Today we take more photos per day than our parents used to take. And we've got a mess...
Smartphones and cameras can hold a lot of images. Everyone likes taking pictures. B urst mode, which allow us to continuously capture up to 10 photos per second, leave us with even more images. No wonder the photos we keep on our Macs, cameras and iPhones are usually a big mess.
You could take the tedious approach and review each photo on your device to find the perfect shots...and lose hours of time. Or you could maximise your time, transfer those images to your Mac to separate the good from the bad with the right tools. What would you choose?
Once your images are imported, they’re accessible from your Mac’s native iPhoto application, where they are sorted by event, date, faces, or location. Unfortunately, iPhoto does a terrible job of eliminating duplicate or like files. Manual selection will simply kill your time and, at the end of the day, you'll be bored to death with eyes dry as Arizona desert!
This is where you need Snapselect.
With Snapselect, you can easily find your best images from various occasions, events, and places. From there, you can view them in groups, then share or export those that you like. Best of all, this is an automatic (think: quick) process.

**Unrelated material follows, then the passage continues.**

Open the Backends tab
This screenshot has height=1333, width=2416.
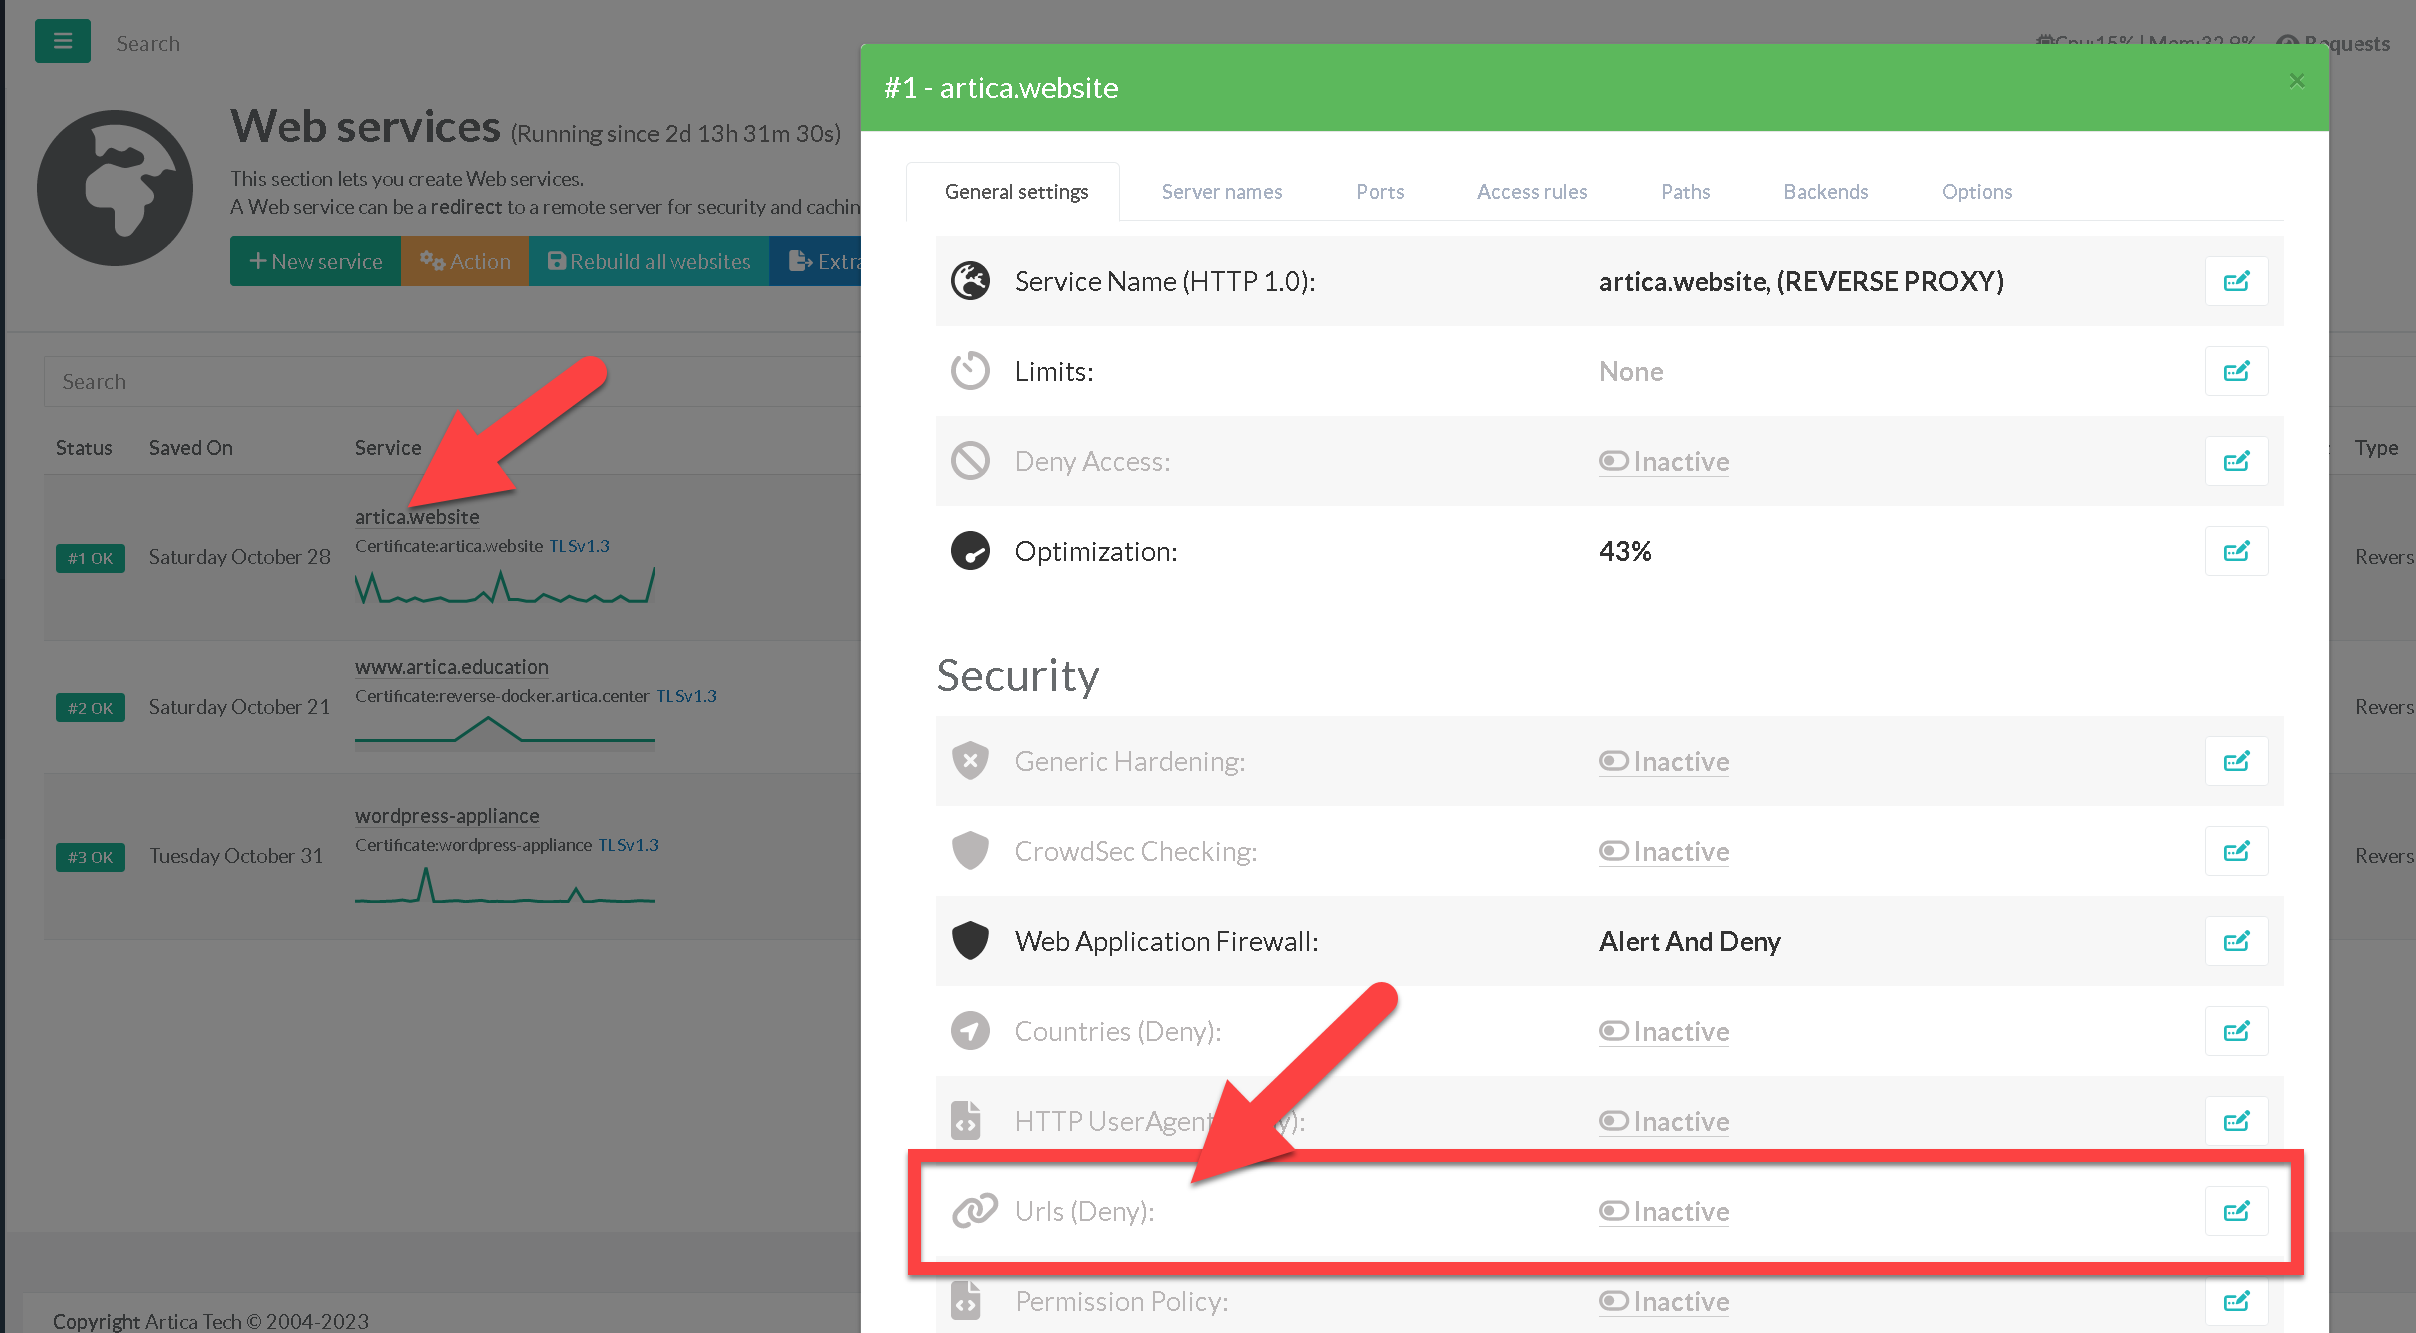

Are your photos still on your camera? With Snapselect you can preview your images directly from the camera, saving valuable disk space on your computer.
The reason Snapselect is so powerful is that it uses a patented image recognition technology that groups large numbers of images into similar and duplicate photos. This allows you to review each group and select only the best ones for sharing, while eliminating the ones you’d rather forget. Here is a cool short video to give you a better idea on how Snapselect works.
How to get started?
To get started with Snapselect, you load your images from a camera, a folder on your hard disk or an iPhoto, Aperture, Lightroom library (and very soon Photos for Mac libraries as well). From there, the application orders everything by similar objects, date, faces, which makes finding duplicate photos extremely easy. The application can also show you full metadata and histograms for each image.
From there, Snapselect allows you to go through the images and reject those that you don’t want. Photos can also be marked as favourites, and you can export the films directly from the application. Snapselect works with TIFF, PNG, JPEG and RAW (8-bit and 16-bit) files. It requires OS X 10.9 or later and a 64-bit processor.